Employer Paid premiums for employee medical insurance are deductible by the company whether the coverage is under a group policy or individual policies. Reg. Sec. 162-10(a)
The employee need not report the amount paid by the employer as current income. IRC Sec. 106
When an employee pays the premium and is then reimbursed by the employer, the amount received is not included in the employee's gross income. IRC Sec. 106; Rev. Rul. 61-146, 1961-2 C.B. 25
Benefits paid under the insurance plan, which reimburse the employee for payments made for hospital, surgical or other medical expenses, are not included in the employee's gross income.

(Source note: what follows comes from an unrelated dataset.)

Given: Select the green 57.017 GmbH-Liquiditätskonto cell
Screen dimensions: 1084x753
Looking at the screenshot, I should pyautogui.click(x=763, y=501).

Group medical plans are an attractive fringe benefit because personally paid medical insurance premiums and medical expenses are only deductible in excess of 7.5% of the taxpayer's adjusted gross income. IRC Sec. 213
Under current law, this deduction may be further reduced or eliminated through the phase-out of deductions for persons with incomes in excess of certain amounts.
Self-insured medical reimbursement plans which favor employees who are officers, shareholders or highly paid employess may not qualify for the above tax benefits.
The code sets certain eligibility requirements for self-insured plans, similiar to those applied in qualified retirement plans, which are designed to discourage discrimination. IRC Sec. 105(h)
The Health Care Portability and Accountability Act of 1996, signed into law on August 21, 1996, expanded the availability of coverage under group health plans. Effective with plan years begining after June 30, 1997, the Act:
A) Limints exclusions for pre-existing
B) Prohibits discrimination in eligibility or premiums solely on basis of an individual's health situation.;
C) Guarantees renewability for those employers sharing in multi-employer plans; amd
D) Provides penalties for employers who do not comply with the law.